It has become difficult to keep track of all the comings and goings from the Legion of Boom–era Seahawks, who have disintegrated in slow motion over the last two years. The team cut cornerback Richard Sherman, let safety Earl Thomas leave, traded pass rusher Michael Bennett, watched pass rushers Cliff Avril and Kam Chancellor suffer career-ending injuries, made Russell Wilson the highest-paid player in NFL history, and saw Marshawn Lynch retire, then unretire before trading him to Oakland, where he is now re-retired. Keeping track of the Seahawks threads is so hard that even the Monday Night Football graphics team played around with it.

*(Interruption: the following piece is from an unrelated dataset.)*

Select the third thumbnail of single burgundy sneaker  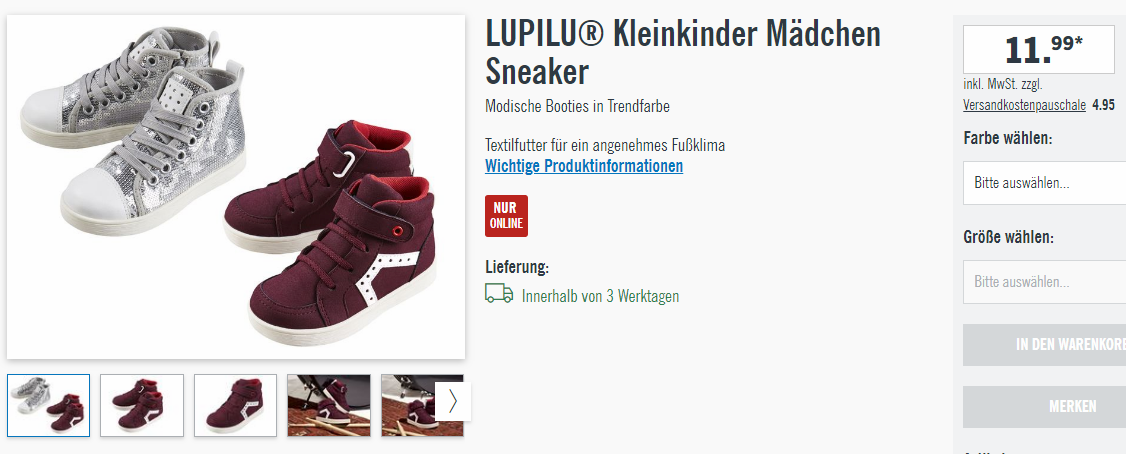[x=236, y=405]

The Seahawks officially parted ways with two more key players from that era on Thursday by releasing receiver Doug Baldwin, 30, and Chancellor, 31, with failed-physical designations. The Chancellor release is not news as much as paperwork catching up to reality. Chancellor was a fifth-round draft pick in 2010 who almost immediately became one of the best, hardest-hitting strong safeties in the league. But after he suffered a neck injury in 2017, he announced his retirement in an emotional social media post last July that ended, “P.S. Pray for your boy. I have no clue how these head injuries will go after the game. What I do know is that my God is stronger. Peace and Love ❤️.”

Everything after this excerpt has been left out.